I suggest you look at the "learning resources" on the right.


https://programming-23.mooc.fi THIS!! I started about 7 months ago and found this course to be a fantastic starting point.




I've almost exclusively made most of my large strides in learning by starting with something I want to accomplish, then filling in the gaps as I go. I'm simply not motivated to sit down and learn programming without a clear goal in mind.


Freecodecamp's YouTube channel has several python courses from beginners and up. Very useful.


CS50 P


I started with and am still going through PY4E.com. it's free and has moderated forums attached to it for questions. The Professor makes a lot of sense going over the info as well. I supplement that with hyperskill.com and some apps to test myself on the go that you can find throughout the Google app store.


I absolutely loved CS50p Harvards intro to Python. It's free on EdX.


kaggle has a bunch of useful lessons with checked coding exercises built in


I started with Python Crash Course. I then started taking an intro programming class at the university I work at. The book and class nearly taught the information at a similar pace and manner and ended in the same place (Learning some light information about classes, inheritance)


Try coding the game of life. That’s a good slightly above trivial task!


Start with a YouTube series then think of a fun program you can do to automate things to mess around with the language. Best thing you can do is just start coding and look up documentation.


I don’t recommend books or classes for starting, I recommend try to build a simple project and maybe following along with a YouTube video. You have to first see the power of coding and get exited about it, in order to keep going with it. Also, by building a project, you will begin to be forced to solve all these problems that you wouldn’t run into unless you tried to build something. Then begin to pick up the theory as you progress.


The course 100 Days Of Code by Angela Yu. It's on Udemy and on sale for ~$20 regularly throughout the year. It's fantastic.


If you have no programming experience, then watch YouTube training courses, there are plenty. If you have some experience, find a project and start coding. The best way to learn is to find something you want or want to automate and start writing a script. A class on its own will not teach you what you need to know.

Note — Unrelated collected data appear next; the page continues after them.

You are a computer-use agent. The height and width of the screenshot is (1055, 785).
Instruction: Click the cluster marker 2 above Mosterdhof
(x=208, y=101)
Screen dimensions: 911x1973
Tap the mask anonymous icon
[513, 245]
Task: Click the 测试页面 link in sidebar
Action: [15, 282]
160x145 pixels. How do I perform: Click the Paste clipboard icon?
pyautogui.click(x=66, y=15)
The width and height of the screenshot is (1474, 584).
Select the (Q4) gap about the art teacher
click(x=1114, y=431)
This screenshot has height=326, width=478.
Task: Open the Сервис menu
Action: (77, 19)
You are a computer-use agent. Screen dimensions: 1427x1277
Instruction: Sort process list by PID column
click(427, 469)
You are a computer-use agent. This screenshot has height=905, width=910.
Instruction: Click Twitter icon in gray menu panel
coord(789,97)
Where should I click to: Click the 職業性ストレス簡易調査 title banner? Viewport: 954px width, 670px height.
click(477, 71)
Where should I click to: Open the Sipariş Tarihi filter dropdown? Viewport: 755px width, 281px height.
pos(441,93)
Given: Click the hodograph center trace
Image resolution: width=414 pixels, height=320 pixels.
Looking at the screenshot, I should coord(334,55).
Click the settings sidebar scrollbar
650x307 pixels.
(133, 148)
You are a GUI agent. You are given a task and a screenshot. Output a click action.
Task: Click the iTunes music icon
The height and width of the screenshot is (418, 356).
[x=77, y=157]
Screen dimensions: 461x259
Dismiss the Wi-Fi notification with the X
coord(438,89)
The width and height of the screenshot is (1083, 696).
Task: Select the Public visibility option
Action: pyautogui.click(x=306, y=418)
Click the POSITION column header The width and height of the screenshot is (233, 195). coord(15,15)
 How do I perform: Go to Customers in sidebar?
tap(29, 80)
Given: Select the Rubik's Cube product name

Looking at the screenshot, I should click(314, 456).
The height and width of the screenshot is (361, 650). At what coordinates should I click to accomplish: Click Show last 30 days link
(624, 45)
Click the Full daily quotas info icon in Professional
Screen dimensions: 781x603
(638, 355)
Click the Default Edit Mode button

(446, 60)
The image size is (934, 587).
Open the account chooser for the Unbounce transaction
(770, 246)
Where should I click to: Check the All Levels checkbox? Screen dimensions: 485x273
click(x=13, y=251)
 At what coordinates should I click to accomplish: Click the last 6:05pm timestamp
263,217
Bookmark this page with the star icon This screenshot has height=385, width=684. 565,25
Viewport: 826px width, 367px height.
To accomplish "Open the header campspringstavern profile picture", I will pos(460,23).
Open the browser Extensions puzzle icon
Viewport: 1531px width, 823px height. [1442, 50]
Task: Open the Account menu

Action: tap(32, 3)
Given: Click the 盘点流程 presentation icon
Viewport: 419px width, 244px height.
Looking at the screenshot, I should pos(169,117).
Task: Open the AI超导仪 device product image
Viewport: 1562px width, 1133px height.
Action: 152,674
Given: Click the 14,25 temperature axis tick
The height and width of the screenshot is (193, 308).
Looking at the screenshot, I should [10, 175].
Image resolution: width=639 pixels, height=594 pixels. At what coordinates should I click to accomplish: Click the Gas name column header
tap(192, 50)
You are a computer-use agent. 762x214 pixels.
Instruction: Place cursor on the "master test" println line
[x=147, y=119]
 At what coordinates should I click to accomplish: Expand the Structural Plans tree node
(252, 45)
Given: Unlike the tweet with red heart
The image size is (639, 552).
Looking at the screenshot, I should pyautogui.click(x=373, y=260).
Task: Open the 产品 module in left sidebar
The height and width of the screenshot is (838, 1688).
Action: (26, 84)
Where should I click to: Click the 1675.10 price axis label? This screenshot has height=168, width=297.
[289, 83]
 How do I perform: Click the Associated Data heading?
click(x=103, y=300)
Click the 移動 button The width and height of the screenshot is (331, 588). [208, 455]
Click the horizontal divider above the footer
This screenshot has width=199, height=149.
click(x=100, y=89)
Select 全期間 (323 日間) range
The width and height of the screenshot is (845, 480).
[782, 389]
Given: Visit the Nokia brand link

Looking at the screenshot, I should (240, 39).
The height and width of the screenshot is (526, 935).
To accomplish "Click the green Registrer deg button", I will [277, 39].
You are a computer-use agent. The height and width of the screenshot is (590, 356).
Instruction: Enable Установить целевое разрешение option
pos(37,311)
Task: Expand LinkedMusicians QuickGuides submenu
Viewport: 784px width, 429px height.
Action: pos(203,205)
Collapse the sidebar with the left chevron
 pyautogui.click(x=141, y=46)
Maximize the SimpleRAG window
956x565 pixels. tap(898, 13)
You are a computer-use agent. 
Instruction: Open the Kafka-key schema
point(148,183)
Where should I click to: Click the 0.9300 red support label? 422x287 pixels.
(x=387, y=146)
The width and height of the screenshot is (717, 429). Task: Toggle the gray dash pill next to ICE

Always start with control statements. This list is agnostic: If Else Switch For While While using these try and use all the logical operators. After that build a simple IRC bot, it will teach you how to use sockets, deal with user input, how to format outputs, and how to use a protocol. That's my go to everytime I want to learn a new language. Why IRC? RFC1459 is stupid simple, plain text, and formatted in such a way it's easy to understand. Simple regular expressions can be used to format, which means you learn how to use a programs split which teaches you arrays, string formats, lists etc.


You need know why study python. For example, make python code to solve study or life or work problems. python have many library, you can use gpt ask to write python code.


Start by visiting Python Rocket (https://www.python-rocket.com), an excellent resource for beginners. They offer a comprehensive course that covers Python from the basics to advanced topics and even help with job placement. It's a great place to begin your Python journey.


I would recommend for you to find a free course to begin with and learn the fundamentals. Then once you feel more capable I would suggest a paid course because most free information is not good enough to become proficient in python. It also depends on why you are starting to learn python as well as it would effect your capabilities etc.